++++ Tekstfragment ++++
Third Space

Theater
Aangevraagd: € 95.000
Toegekend: € 0

Inleiding

Stichting Third Space richt zich op de ontwikkeling en uitvoering van dialogical art en noemt het gezelschap vanaf komende periode Building Conversation. Het gezelschap voert patroon-doorbrekende performatieve gesprekken uit, binnen uiteenlopende maatschappelijke domeinen en inspireert met zijn werk naar eigen zeggen een levendige gesprekscultuur die veranderlijk, dynamisch en krachtig is, waarin we tegenstand verduren, ruimte creëren voor verschil en nieuwe werkelijkheden scheppen. Het deelnemende publiek betrekt Building Conversation direct bij de totstandkoming van het werk; als mede-maker en gesprekspartner. Building Conversation combineert kunst en betrokken communitywerk.

In het plan voor 2021-2024 bestendigt en verdiept het gezelschap de positie. Building Conversation zal zich blijvend toeleggen op de ontwikkeling en uitvoering van dialogical art in binnen- en buitenland én ziet het als haar taak om te voorzien in onderzoek en reflectie op deze in Nederland in zijn ogen nog onderbelichte kunstvorm. Building Conversation voert zijn reeds bestaande repertoire uit en vult dit aan met nieuw werk. Om de impact en het bereik te vergroten, maakt het gezelschap zijn werkveld in de komende periode diverser: naast het (inter)nationale culturele veld waarin het opereert, zal het actief zijn op onder meer scholen, hogescholen en universiteiten. Ook ontwikkelt Building Conversation proposities voor het bedrijfsleven en zal samenwerken met gemeenten rond diverse participatievraagstukken.
++++
Doel van de taak => Welke naam krijgt het gezelschap vanaf de komende periode volgens de tekst over Third Space?
++++ Aangeleverde gegevens ++++
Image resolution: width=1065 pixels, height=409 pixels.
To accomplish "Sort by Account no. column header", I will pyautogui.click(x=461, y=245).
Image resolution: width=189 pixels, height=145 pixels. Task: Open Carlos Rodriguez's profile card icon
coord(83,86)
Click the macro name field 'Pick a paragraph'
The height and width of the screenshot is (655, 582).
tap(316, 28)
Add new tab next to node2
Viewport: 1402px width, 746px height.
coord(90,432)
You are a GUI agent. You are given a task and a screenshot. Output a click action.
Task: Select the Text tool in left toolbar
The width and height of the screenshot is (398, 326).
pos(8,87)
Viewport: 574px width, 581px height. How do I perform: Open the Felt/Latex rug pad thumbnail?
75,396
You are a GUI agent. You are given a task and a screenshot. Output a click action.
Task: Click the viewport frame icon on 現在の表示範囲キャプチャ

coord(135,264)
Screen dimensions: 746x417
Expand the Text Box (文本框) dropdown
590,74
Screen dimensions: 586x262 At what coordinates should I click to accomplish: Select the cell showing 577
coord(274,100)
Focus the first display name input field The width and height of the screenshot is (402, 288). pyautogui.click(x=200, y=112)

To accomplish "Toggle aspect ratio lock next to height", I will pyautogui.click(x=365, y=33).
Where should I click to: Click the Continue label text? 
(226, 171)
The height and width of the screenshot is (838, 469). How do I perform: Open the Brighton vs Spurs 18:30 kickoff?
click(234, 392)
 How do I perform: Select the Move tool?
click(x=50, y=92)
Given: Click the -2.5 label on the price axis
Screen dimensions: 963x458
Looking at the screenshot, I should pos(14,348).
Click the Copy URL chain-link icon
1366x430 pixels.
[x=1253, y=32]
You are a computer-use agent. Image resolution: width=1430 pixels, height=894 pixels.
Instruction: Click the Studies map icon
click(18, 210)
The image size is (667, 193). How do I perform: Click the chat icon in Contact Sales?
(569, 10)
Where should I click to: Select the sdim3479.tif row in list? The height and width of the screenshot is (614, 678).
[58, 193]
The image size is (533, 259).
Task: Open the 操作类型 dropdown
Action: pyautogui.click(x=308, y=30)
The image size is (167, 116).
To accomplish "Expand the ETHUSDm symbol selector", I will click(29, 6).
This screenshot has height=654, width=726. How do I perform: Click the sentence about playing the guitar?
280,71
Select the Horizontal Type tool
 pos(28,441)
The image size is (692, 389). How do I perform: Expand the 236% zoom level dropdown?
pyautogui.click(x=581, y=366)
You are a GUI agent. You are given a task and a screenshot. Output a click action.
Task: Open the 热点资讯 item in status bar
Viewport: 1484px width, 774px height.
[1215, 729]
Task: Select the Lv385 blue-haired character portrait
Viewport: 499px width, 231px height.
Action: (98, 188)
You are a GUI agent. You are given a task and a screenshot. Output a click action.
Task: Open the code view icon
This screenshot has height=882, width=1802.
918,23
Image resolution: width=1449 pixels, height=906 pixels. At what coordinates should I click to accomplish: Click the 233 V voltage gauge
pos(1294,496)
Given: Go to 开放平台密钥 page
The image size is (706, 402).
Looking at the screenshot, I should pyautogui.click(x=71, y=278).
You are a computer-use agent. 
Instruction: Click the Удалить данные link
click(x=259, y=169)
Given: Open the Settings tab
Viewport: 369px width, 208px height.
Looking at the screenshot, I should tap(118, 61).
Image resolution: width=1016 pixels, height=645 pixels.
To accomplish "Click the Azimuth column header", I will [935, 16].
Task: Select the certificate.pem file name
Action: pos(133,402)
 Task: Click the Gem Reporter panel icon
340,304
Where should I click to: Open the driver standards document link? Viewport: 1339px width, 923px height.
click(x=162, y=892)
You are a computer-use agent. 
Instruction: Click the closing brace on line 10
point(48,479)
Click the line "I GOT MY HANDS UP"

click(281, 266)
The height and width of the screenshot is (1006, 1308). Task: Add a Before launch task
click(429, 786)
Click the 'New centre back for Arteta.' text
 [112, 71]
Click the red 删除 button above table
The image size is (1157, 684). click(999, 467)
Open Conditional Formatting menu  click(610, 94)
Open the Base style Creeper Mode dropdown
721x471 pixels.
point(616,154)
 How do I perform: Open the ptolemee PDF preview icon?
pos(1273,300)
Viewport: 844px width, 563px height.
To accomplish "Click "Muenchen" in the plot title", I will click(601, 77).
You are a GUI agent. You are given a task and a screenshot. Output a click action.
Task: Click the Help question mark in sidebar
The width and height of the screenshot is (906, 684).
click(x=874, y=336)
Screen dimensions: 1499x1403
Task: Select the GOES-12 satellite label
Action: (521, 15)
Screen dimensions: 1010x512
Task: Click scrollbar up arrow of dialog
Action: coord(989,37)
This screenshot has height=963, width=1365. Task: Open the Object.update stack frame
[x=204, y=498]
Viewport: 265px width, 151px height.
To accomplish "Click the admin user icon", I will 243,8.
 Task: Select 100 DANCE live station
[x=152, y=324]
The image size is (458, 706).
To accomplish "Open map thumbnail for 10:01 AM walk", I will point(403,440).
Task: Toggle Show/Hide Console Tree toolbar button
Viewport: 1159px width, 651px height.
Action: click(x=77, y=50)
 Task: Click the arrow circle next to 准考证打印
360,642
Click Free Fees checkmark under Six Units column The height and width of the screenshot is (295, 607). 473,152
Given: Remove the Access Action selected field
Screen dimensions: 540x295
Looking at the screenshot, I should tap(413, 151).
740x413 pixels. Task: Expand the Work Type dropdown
++++
Eindantwoord => Building Conversation.